The New Shares have not been and will not be registered under the Securities Act or with any securities regulatory authority of any state or other jurisdiction of the United States and, subject to certain exceptions, may not be offered or sold within the United States or to, or for the account or benefit of, US Persons.  The Company will not be registered as an "investment company" under the Investment Company Act of 1940, and investors will not be entitled to the benefits of that Act.  In addition, relevant clearances have not been, and will not be, obtained from the securities commission (or equivalent) of any province of Australia, Canada, Japan or the Republic of South Africa and, accordingly, unless an exemption under any relevant legislation or regulations is applicable, none of the New Shares may be offered, sold, transferred or delivered, directly or indirectly, in Australia, Canada, Japan or the Republic of South Africa.

 

Certain statements in this Announcement are forward-looking statements which are based on the Company's expectations, intentions and projections regarding its future performance, anticipated events or trends and other matters that are not historical facts.
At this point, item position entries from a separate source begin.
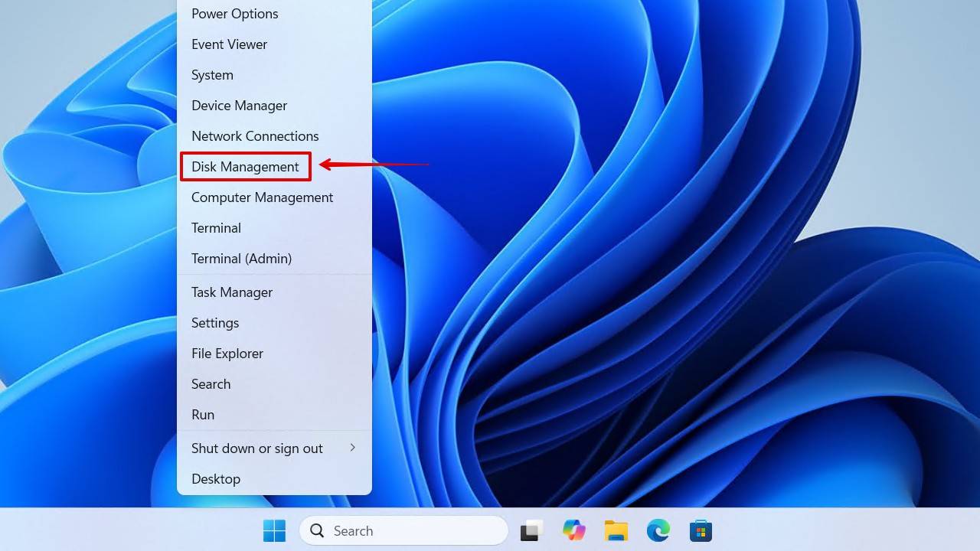Expand the Shut down or sign out submenu
The width and height of the screenshot is (980, 551).
[256, 448]
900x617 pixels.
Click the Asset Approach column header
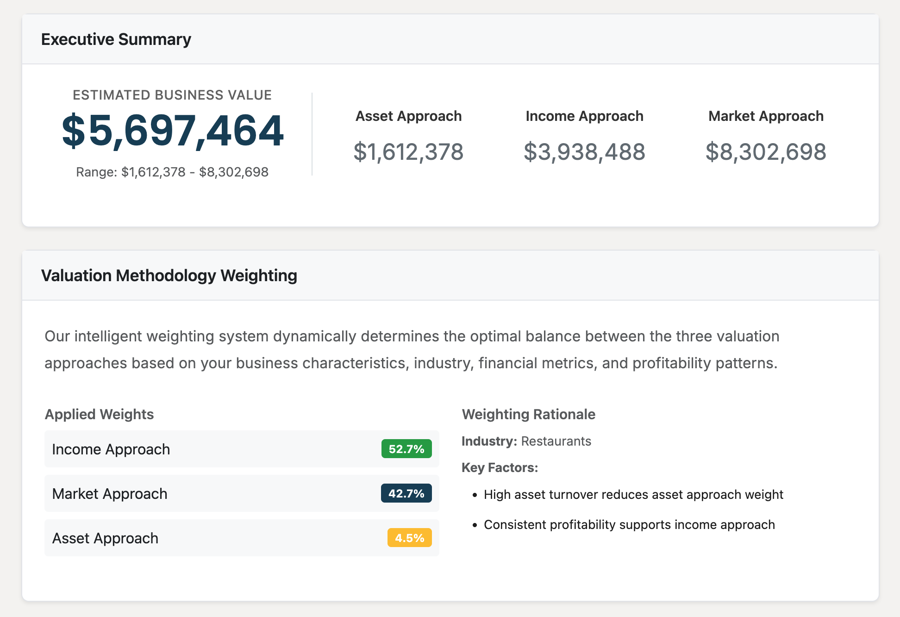pyautogui.click(x=409, y=116)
These statements are not guarantees of future performance and are subject to known and unknown risks, uncertainties and other factors that could cause actual results to differ materially from those expressed or implied by such forward-looking statements. Given these risks and uncertainties, prospective investors are cautioned not to place undue reliance on forward-looking statements. Forward-looking statements speak only as of the date of such statements and, except as required by applicable law, the Company undertakes no obligation to update or revise publicly any forward-looking statements, whether as a result of new information, future events or otherwise. The information contained in this Announcement is subject to change without notice and neither the Company nor the Joint Sponsors assume any responsibility or obligation to update publicly or review any of the forward-looking statements contained herein.